** Activity **
State the count of lines below featuring the word "heading", and write nothing further.

[Material for this exercise Boundary: Start]

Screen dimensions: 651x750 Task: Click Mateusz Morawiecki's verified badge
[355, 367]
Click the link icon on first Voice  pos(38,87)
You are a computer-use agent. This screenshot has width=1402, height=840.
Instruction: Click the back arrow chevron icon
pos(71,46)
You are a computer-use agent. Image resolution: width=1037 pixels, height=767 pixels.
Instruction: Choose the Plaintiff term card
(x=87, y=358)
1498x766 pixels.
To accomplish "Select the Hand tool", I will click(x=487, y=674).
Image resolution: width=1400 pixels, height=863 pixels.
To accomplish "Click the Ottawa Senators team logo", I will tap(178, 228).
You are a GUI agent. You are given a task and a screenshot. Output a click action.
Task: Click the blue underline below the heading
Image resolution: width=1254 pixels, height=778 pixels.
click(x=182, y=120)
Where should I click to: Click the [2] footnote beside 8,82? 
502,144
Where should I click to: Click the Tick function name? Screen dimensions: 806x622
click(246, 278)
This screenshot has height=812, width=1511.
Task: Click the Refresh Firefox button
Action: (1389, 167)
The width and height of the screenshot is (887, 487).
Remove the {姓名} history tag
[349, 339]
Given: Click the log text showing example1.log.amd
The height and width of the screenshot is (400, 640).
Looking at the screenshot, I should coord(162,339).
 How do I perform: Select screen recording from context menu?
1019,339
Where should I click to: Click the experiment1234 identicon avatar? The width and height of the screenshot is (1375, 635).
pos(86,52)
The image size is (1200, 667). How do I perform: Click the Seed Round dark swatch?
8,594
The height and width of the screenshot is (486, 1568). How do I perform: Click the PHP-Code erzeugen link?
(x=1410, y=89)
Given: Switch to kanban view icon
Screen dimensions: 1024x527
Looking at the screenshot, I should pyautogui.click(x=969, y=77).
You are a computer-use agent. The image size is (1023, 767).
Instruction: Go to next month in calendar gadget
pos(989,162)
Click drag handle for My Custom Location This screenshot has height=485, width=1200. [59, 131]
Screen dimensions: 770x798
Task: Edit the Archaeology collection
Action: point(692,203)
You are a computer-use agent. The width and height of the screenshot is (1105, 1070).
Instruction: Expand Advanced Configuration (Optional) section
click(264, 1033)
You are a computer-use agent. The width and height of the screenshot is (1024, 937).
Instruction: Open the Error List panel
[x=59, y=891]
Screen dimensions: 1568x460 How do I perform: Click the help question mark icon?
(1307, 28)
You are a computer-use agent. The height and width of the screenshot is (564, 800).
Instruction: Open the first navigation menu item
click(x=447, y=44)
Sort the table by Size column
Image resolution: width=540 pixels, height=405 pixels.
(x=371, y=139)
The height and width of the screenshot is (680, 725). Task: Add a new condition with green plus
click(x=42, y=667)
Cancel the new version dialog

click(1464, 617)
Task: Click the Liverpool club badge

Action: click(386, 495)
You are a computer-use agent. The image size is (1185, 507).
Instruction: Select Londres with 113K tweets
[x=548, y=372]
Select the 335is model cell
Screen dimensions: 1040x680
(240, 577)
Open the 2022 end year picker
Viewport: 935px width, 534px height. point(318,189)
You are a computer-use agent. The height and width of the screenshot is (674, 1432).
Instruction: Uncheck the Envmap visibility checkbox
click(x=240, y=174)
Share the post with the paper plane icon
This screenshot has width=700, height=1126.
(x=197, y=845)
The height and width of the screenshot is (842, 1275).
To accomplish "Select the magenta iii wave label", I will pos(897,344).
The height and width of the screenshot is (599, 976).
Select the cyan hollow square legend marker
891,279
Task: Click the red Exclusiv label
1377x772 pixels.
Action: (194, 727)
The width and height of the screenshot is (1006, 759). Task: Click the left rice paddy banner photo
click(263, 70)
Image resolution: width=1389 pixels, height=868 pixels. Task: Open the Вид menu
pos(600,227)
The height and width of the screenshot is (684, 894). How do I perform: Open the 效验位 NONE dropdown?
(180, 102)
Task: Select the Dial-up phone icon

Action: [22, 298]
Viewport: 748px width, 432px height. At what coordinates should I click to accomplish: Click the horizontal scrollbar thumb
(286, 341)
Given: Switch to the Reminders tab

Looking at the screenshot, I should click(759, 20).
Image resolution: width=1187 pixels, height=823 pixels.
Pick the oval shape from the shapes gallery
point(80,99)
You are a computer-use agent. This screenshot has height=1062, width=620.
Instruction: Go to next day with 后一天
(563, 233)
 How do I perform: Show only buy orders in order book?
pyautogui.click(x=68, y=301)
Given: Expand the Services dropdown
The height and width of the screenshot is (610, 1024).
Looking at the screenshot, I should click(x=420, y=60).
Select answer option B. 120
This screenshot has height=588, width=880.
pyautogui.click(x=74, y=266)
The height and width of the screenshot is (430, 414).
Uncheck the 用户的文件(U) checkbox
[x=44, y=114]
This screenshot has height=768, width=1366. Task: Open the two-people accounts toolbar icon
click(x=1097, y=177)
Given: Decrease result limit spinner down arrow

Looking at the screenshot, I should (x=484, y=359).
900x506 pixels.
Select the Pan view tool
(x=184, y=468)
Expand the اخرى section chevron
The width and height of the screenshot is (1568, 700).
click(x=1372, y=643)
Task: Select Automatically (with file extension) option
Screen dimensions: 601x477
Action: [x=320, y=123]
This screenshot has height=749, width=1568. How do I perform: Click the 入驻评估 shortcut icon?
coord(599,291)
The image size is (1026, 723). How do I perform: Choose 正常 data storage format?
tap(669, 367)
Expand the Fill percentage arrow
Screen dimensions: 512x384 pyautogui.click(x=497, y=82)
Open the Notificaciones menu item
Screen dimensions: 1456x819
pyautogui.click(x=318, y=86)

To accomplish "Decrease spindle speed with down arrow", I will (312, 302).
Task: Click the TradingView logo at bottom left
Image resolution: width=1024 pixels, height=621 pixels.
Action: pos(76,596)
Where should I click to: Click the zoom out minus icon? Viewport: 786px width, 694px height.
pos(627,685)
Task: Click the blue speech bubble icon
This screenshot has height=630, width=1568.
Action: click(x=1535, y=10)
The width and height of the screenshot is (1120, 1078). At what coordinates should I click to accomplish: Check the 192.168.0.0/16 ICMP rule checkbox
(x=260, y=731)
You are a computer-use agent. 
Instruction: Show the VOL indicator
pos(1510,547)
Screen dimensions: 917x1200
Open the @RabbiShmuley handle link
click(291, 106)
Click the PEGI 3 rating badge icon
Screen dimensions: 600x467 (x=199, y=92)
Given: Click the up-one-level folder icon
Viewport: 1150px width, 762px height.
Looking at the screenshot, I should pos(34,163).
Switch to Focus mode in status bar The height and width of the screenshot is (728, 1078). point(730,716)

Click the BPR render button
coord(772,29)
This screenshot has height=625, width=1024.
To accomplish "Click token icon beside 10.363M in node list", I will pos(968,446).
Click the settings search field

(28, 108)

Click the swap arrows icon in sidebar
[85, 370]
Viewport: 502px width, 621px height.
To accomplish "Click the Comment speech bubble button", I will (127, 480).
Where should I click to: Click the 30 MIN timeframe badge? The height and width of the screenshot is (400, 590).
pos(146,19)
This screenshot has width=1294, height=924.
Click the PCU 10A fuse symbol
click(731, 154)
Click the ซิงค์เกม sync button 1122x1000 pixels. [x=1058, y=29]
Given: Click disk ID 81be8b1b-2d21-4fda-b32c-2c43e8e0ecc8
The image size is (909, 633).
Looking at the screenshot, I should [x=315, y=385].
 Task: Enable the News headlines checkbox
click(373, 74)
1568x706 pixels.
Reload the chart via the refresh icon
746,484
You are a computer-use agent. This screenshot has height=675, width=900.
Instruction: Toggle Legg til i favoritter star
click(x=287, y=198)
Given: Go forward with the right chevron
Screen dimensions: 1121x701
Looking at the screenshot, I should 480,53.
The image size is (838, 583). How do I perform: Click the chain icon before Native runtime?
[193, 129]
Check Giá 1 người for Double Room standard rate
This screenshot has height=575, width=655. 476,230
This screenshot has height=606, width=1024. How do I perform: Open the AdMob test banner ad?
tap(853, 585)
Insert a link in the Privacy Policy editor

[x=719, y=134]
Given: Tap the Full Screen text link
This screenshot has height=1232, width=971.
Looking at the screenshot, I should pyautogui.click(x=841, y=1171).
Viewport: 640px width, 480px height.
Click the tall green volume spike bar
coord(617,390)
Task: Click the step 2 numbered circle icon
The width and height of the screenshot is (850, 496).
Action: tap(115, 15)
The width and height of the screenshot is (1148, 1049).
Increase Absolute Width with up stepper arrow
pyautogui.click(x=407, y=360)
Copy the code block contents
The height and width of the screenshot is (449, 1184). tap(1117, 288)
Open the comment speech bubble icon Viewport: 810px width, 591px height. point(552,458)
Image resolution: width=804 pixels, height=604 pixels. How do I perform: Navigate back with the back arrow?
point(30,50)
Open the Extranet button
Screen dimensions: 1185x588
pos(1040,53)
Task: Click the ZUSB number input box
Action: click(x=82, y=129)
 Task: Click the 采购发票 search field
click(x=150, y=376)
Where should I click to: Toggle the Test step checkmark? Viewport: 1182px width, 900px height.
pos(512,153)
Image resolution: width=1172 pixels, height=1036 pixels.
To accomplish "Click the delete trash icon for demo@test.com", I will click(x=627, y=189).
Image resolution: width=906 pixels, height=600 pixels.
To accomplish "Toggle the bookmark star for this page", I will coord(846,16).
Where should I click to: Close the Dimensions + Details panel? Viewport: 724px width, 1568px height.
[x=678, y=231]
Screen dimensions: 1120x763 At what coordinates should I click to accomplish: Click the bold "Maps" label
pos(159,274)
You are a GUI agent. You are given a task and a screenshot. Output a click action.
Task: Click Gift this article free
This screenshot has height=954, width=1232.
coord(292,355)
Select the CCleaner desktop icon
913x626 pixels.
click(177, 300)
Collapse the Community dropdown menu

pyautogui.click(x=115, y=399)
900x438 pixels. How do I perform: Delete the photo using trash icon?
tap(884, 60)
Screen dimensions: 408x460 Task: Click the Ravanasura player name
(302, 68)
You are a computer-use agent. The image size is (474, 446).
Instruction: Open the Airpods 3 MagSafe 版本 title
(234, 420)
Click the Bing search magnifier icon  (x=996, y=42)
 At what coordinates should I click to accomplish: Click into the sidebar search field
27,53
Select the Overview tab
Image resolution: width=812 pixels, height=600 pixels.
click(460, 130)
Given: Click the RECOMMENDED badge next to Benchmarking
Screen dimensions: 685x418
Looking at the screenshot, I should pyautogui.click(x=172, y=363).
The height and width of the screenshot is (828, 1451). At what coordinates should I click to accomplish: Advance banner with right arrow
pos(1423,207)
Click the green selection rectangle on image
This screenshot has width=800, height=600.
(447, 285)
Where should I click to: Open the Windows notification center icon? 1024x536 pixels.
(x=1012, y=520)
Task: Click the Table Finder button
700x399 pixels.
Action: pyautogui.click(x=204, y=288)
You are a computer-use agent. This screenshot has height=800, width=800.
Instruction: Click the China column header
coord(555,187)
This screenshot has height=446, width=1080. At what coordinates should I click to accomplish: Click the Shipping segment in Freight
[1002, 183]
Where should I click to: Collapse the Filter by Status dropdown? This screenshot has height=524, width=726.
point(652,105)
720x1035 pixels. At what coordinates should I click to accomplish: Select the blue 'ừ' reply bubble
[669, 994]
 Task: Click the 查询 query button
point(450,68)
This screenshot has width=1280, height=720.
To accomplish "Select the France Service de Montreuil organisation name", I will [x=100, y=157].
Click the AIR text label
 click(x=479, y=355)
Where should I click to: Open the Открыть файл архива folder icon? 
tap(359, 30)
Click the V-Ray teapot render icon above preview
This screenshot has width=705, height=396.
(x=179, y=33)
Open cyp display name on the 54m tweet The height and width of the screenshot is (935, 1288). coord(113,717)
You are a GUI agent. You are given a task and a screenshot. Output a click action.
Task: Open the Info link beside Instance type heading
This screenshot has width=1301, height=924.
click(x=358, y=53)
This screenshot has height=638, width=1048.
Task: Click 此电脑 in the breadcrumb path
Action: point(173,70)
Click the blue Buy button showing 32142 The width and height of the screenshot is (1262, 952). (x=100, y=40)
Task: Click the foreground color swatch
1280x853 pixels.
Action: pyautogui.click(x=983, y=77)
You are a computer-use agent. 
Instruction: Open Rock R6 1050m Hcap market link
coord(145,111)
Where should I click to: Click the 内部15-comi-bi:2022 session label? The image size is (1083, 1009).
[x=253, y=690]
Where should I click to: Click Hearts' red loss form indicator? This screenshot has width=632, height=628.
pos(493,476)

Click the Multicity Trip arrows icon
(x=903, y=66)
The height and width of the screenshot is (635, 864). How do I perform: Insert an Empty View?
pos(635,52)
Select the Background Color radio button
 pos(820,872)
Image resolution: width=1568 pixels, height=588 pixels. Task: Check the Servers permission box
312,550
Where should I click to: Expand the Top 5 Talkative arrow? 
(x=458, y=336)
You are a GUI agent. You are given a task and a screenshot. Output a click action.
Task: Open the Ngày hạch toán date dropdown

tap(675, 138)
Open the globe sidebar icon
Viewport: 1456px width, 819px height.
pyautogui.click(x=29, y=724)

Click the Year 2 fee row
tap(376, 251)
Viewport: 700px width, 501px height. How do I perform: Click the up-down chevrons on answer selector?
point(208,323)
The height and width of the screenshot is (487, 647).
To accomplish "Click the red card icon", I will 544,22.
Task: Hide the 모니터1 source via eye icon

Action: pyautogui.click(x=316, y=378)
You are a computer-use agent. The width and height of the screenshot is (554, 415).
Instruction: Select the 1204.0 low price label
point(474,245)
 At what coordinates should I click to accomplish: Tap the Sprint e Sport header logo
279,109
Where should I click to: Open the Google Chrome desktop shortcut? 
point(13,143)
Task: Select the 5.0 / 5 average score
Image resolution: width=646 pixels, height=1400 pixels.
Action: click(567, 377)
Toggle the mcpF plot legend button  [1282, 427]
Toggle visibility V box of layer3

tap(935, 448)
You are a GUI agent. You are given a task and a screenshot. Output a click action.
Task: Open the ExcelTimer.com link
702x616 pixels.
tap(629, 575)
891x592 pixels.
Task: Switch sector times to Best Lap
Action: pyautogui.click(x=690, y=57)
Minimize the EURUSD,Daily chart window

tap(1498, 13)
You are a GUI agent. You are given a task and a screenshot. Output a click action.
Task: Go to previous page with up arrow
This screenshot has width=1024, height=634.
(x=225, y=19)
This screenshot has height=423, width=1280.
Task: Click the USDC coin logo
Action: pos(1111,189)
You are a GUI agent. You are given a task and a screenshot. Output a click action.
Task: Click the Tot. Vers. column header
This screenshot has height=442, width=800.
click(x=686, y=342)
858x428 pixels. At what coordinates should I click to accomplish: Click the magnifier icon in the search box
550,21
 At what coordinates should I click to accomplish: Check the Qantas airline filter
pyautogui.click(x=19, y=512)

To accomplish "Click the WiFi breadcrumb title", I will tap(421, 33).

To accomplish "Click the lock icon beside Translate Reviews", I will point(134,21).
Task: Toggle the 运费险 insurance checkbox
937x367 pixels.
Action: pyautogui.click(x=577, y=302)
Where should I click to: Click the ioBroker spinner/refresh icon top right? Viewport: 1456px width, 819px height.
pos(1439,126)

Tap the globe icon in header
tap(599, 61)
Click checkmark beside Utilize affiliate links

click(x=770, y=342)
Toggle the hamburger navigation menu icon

[Material for this exercise Boundary: End]

** Answer box **
2